==== Exercise inputs

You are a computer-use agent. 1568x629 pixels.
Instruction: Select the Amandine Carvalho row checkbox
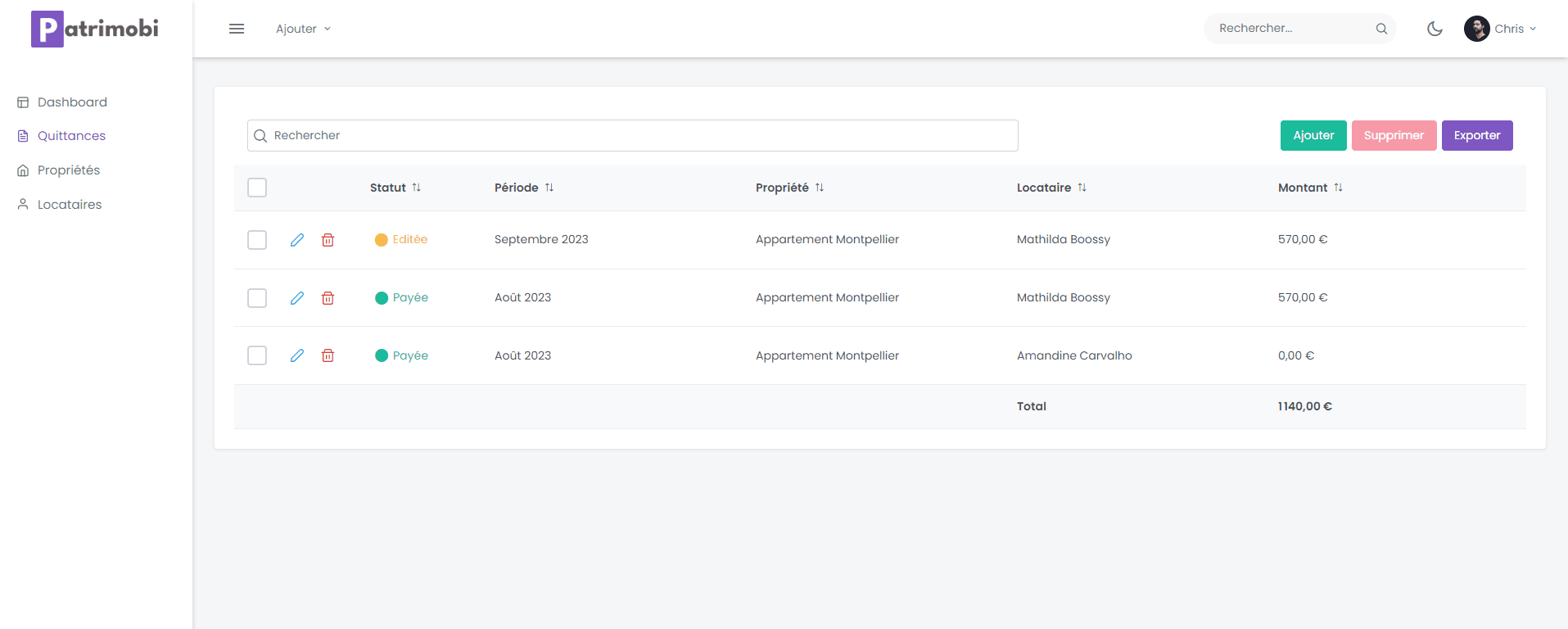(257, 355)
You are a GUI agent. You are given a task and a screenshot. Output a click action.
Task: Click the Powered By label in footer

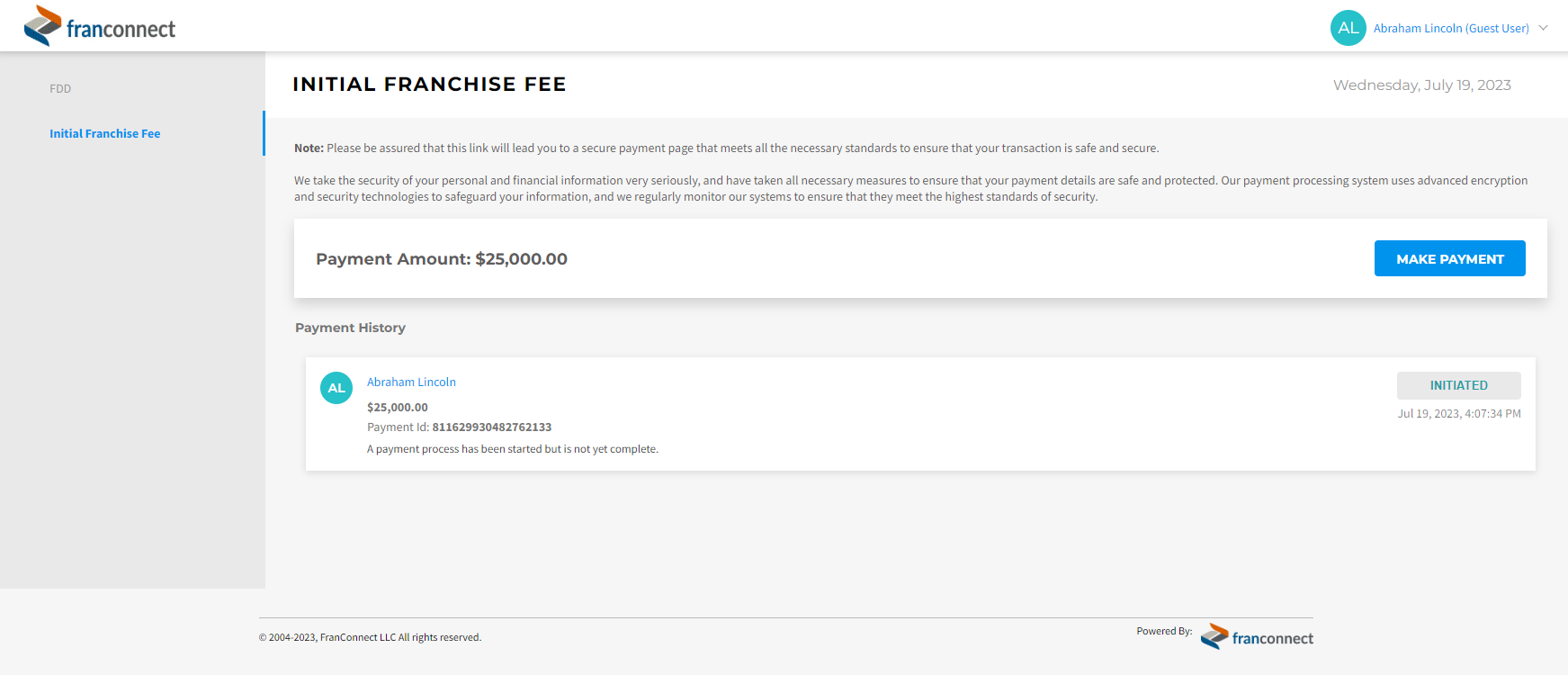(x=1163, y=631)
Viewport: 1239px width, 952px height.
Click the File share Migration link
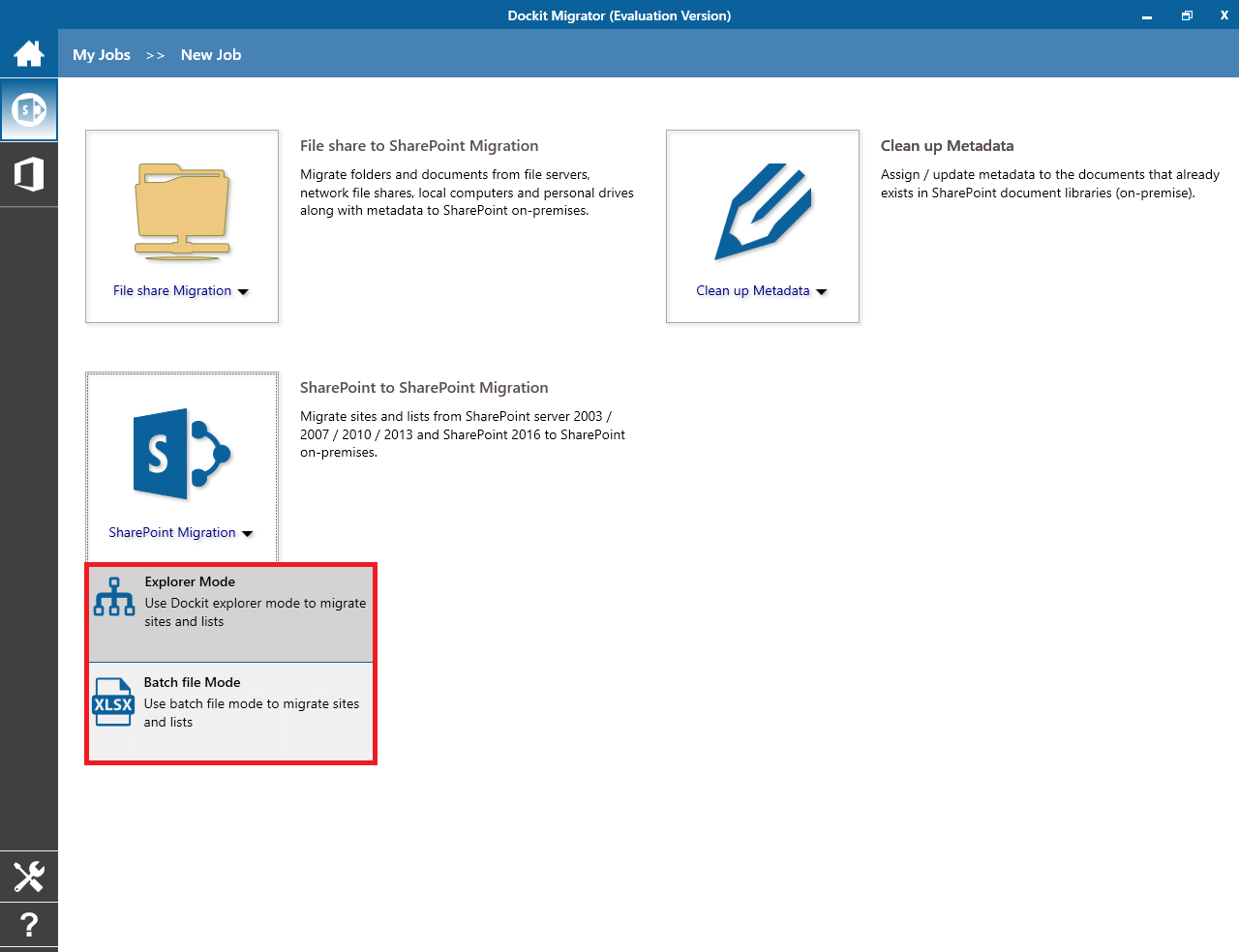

========

*Task requirements*. For each line in the data above that contains the string "agent", extract the line.

*Response to the exercise*.
You are a computer-use agent. 1568x629 pixels.
You are a GUI agent. You are given a task and a screenshot. Output a click action.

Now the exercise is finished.